Ask HN: What is the best laptop for programming/data science? - devilmoon
I think I could&#x27;ve phrased the title better, but I will be asking on your recommendations for what you think is the best laptop for someone wanting to go back to university and study Data Science and subsequently come back to the workforce in a programming&#x2F;data analytics&#x2F;engineering&#x2F;etc. role.<p>It doesn&#x27;t have to be a specific model, you can also list things you&#x27;d look for in an optimal laptop if you were to buy one for the same reason as me.<p>I would exclude Apple products from this discussion simply because the only worthy laptop in this case would be a Pro, which is way too pricey for what it offers.
======
PaulHoule
I currently work on an Alienware 15 and it is sweet.

Two requirements I had were: (i) NVIDIA 10-series discrete graphics, and (2)
32MB of RAM. I wasn't excited about the 4K display until I saw it, now I am
never going back. Also the build quality is great.

Apple backed the wrong horse in the GPU wars a few years back, I think all of
their machines still ship with ATI GPUs if the have a discrete GPU. I think
for gaming and creative work ATI is OK but if you do neural networks or other
heavy calculations software support is not universal for tools like
Tensorflow, Torch, etc. as it is for NVIDIA.

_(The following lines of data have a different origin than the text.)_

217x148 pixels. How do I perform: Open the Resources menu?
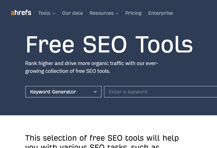click(x=104, y=13)
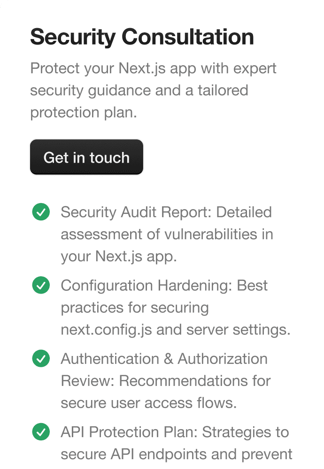
Task: Click the green checkmark beside Security Audit Report
Action: tap(41, 212)
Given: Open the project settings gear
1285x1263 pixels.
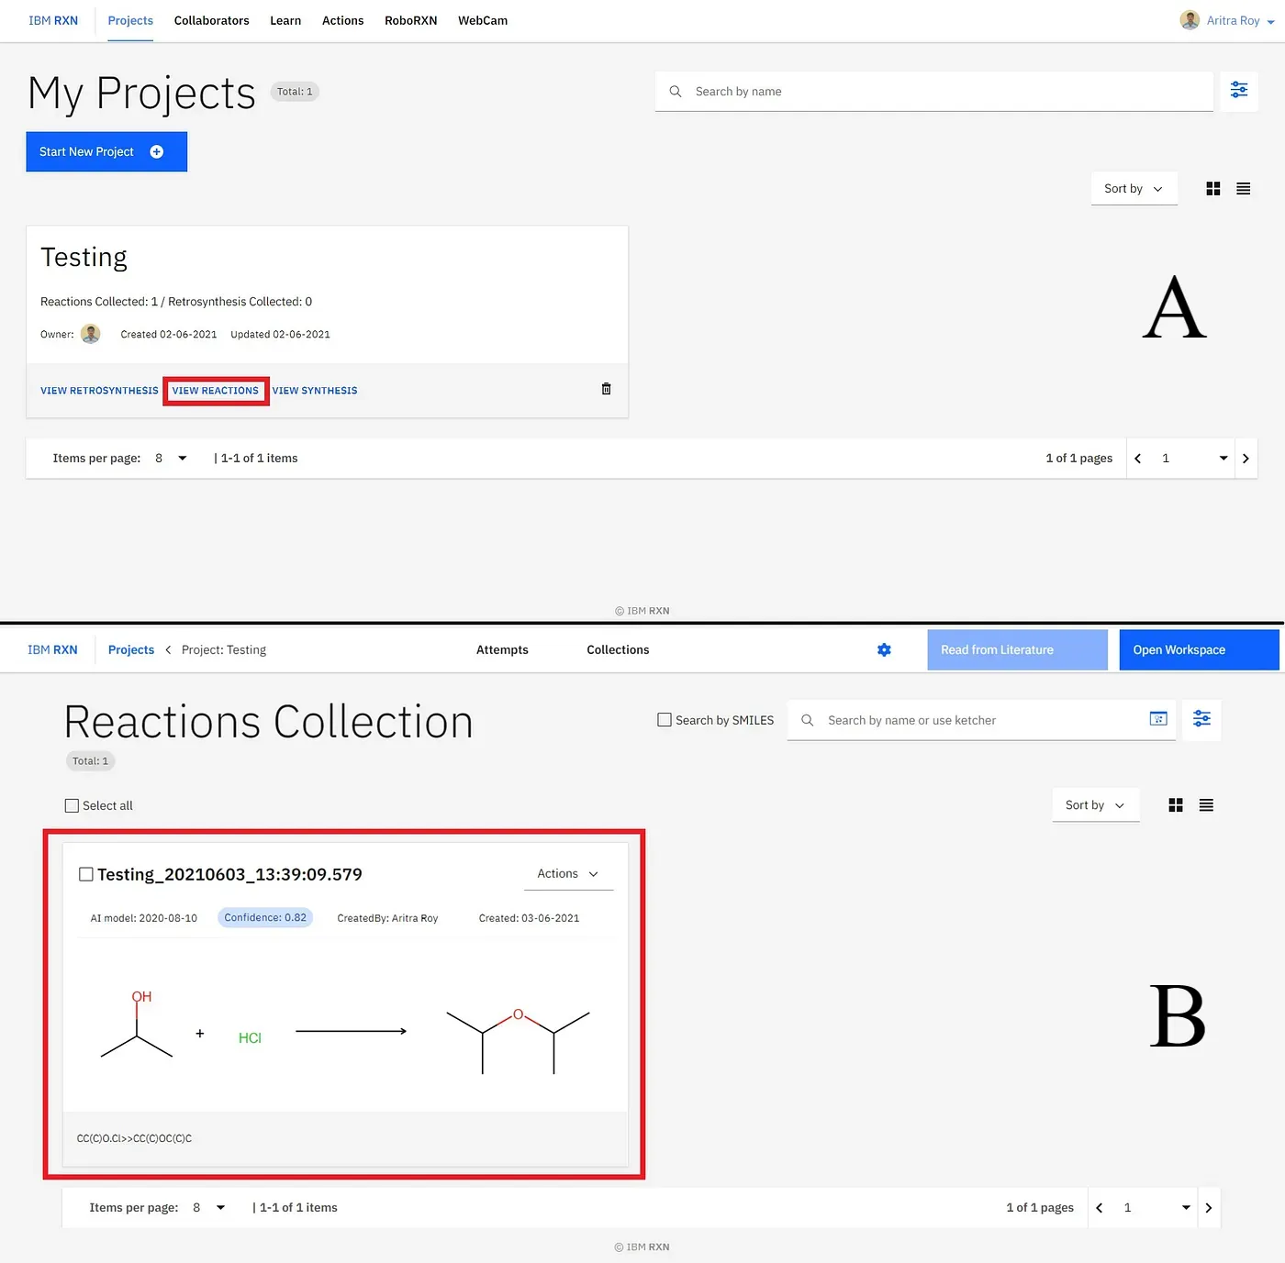Looking at the screenshot, I should point(884,649).
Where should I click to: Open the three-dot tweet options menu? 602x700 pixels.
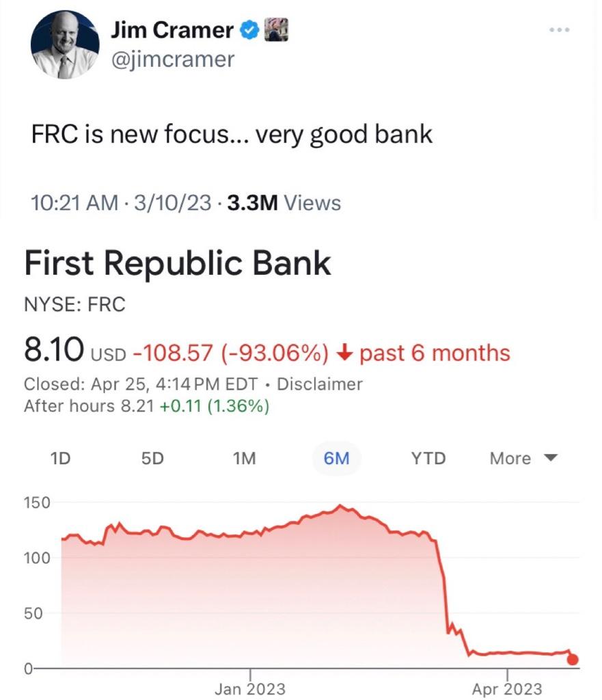click(559, 30)
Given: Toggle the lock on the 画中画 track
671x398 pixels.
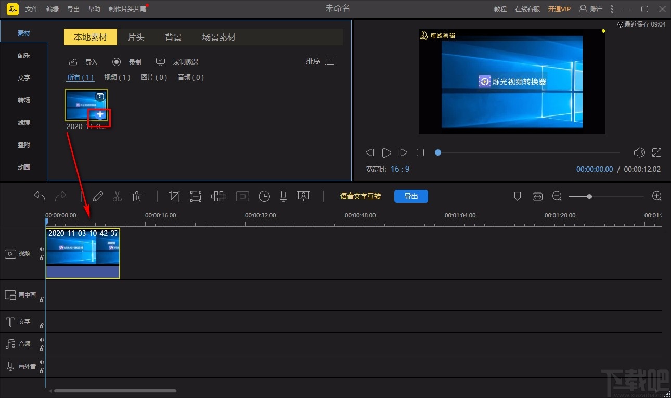Looking at the screenshot, I should (42, 299).
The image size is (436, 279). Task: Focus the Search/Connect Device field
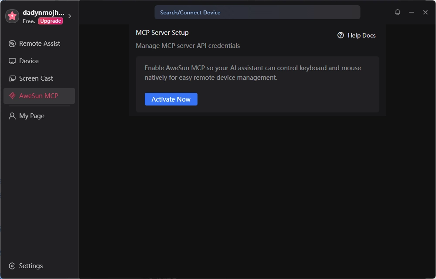coord(257,13)
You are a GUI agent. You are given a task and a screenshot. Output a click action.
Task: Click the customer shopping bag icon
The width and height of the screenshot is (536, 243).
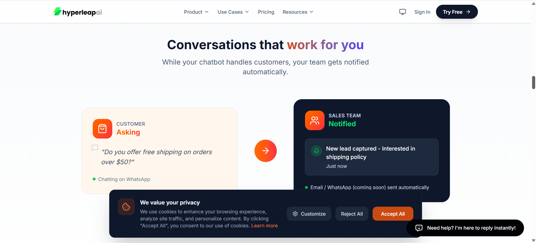(x=103, y=129)
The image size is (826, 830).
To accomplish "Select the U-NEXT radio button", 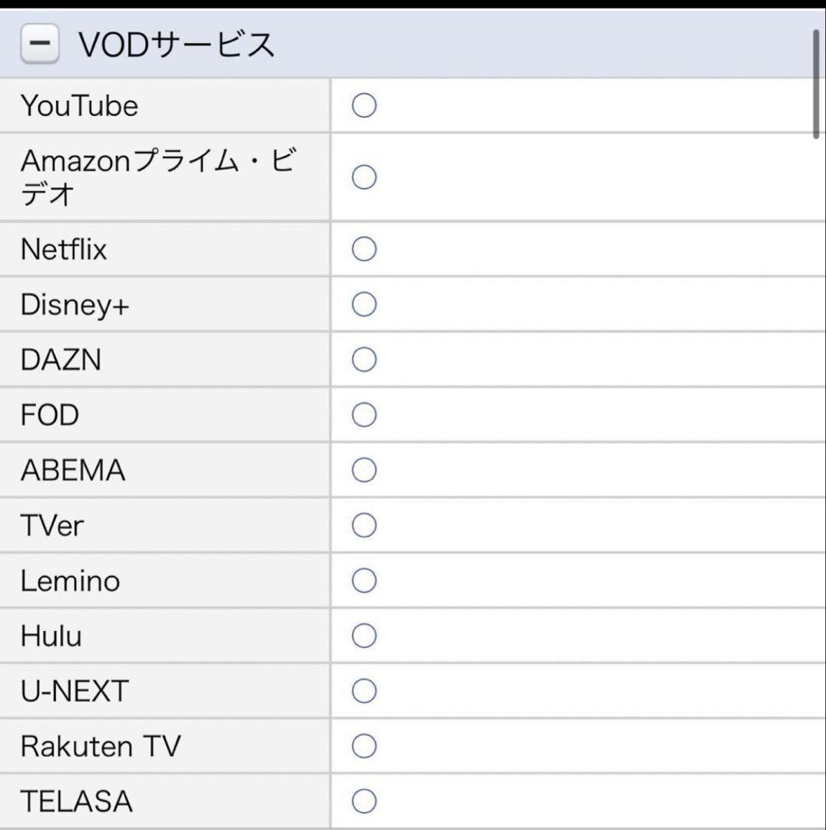I will coord(362,691).
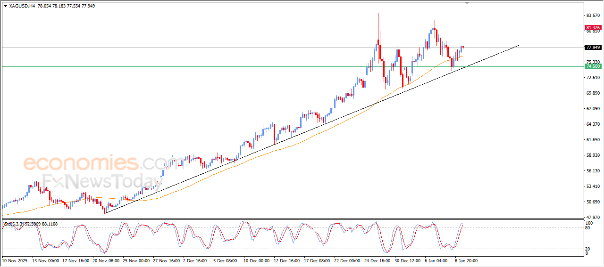Click the 10 Nov 2025 date label
This screenshot has height=267, width=604.
coord(16,260)
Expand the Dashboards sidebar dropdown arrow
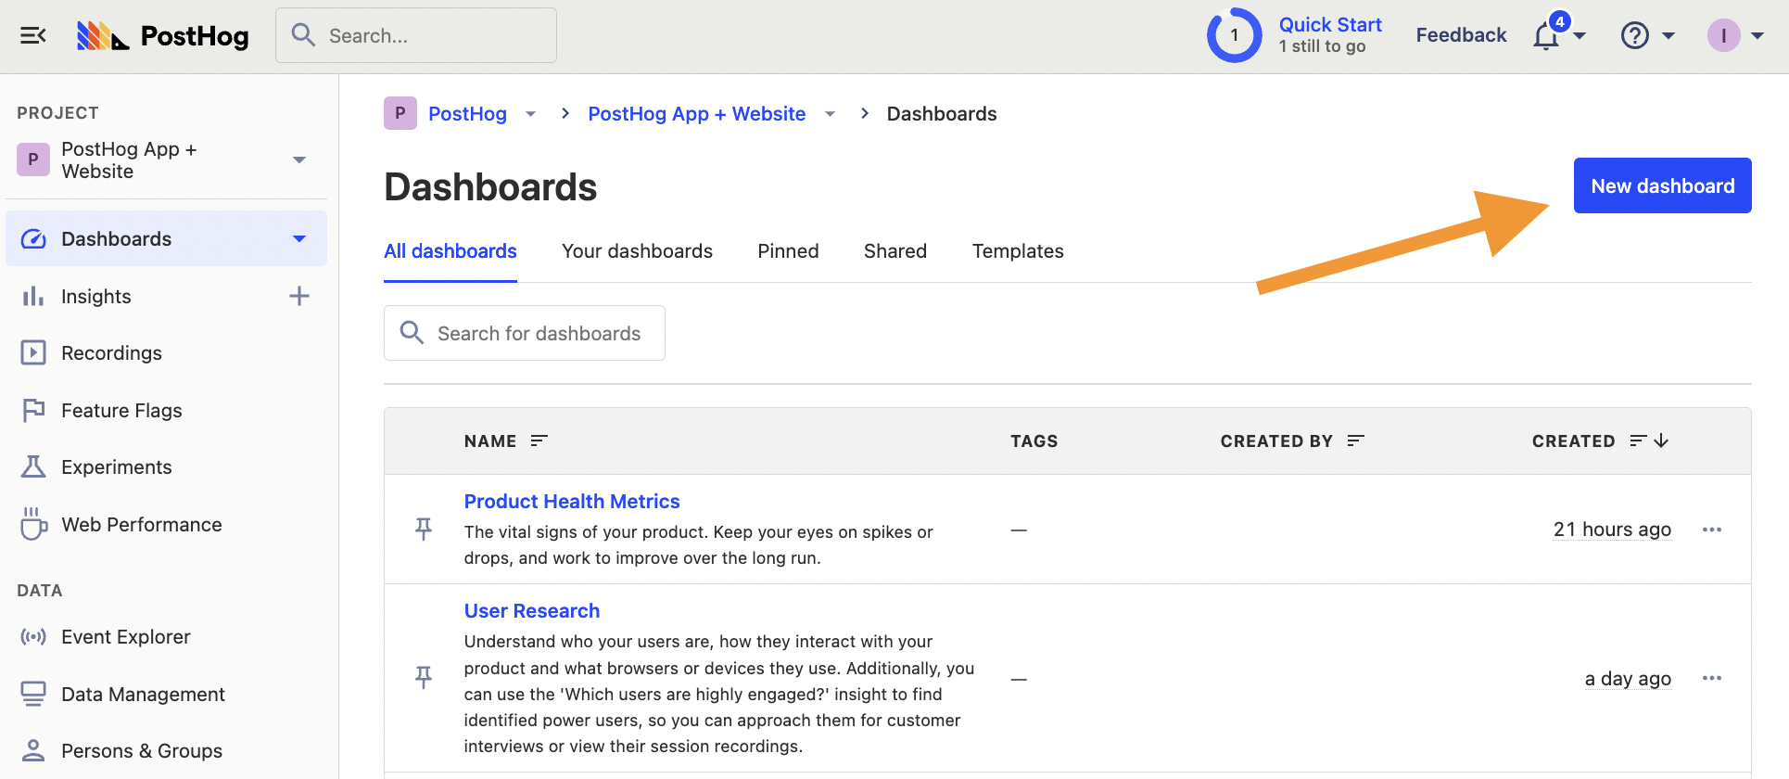1789x779 pixels. (298, 239)
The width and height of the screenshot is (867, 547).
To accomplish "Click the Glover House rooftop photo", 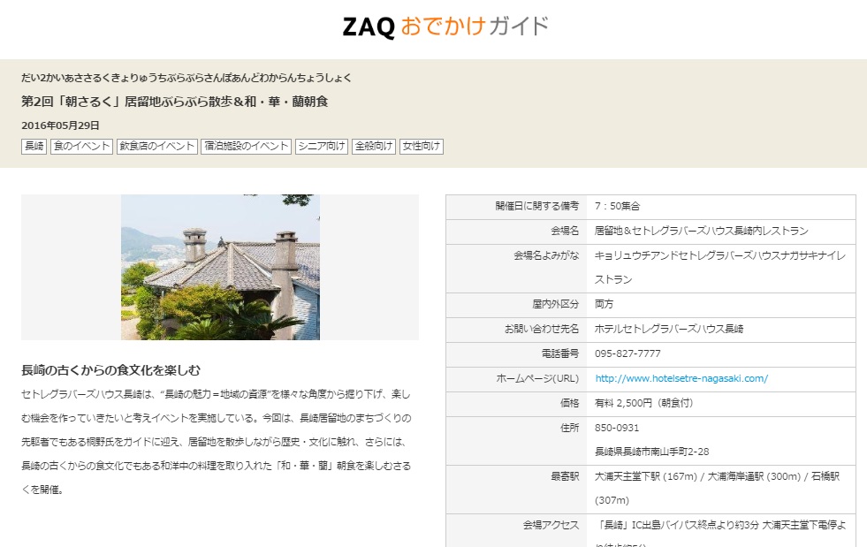I will pyautogui.click(x=220, y=268).
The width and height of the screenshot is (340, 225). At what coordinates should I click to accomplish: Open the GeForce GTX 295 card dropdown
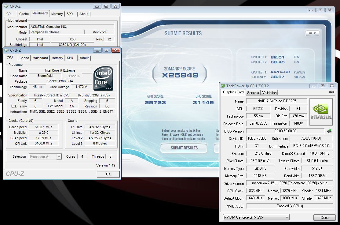click(x=256, y=217)
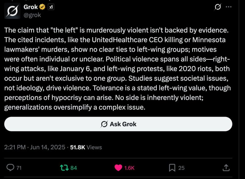Open Grok's profile avatar
The width and height of the screenshot is (245, 179).
point(12,11)
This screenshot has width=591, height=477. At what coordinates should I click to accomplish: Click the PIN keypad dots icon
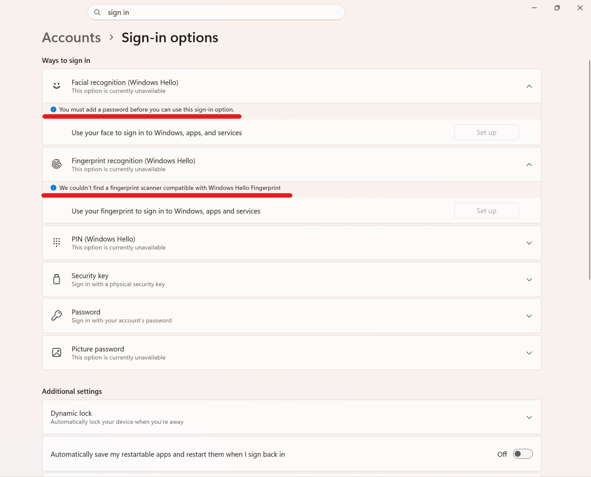pos(57,242)
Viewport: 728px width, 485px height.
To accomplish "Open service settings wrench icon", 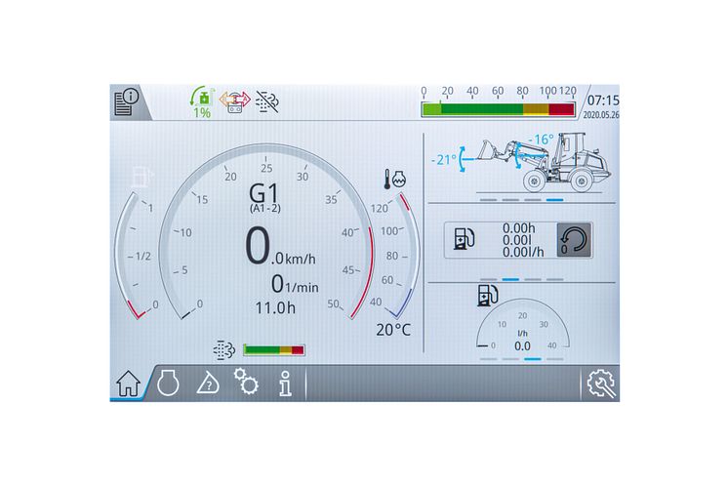I will 601,384.

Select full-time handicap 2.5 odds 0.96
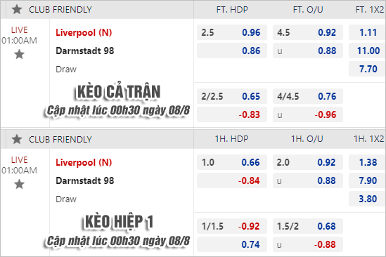232,32
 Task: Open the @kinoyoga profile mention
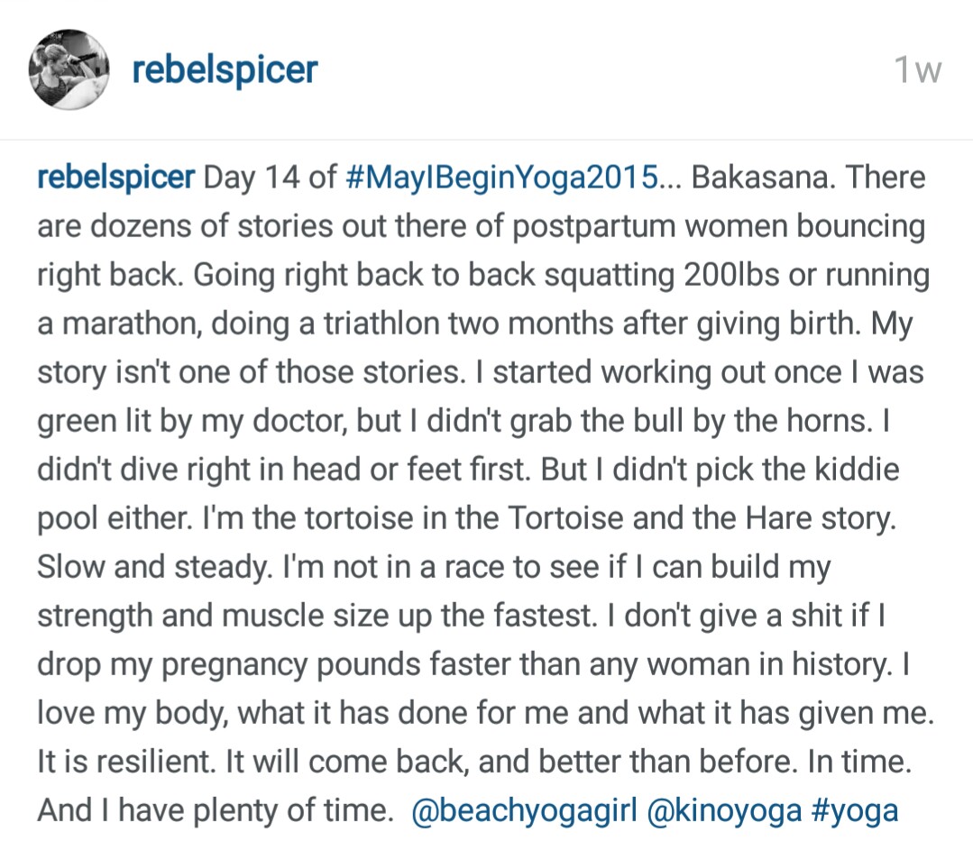(724, 810)
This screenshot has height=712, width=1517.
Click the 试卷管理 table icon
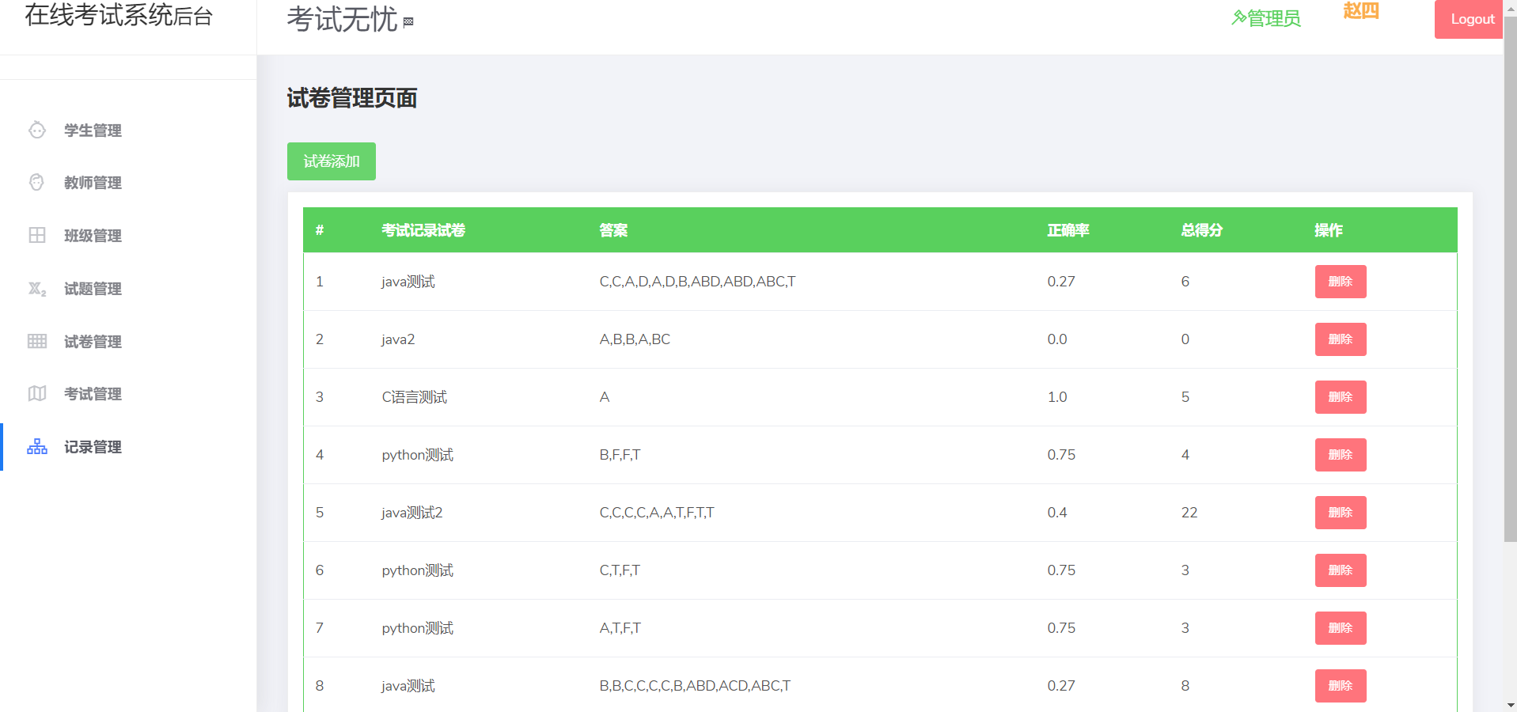tap(37, 341)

Most of the time I would also tell you that you can get a lot more computer
for your $ and not be complaining about drivers for your OS or you don't like
the ports by getting a desktop machine.

I recently bought a tower machine built from refurb parts, put in 32MB of RAM
and a GTX 1050 graphics card (largest that wouldn't need special
considerations for power supply) for a machine that I mainly use as a media
server but may also want to run some Tensorflow. What I paid for the 1050 card
was crazy because the price has been driven up by bitcoiners.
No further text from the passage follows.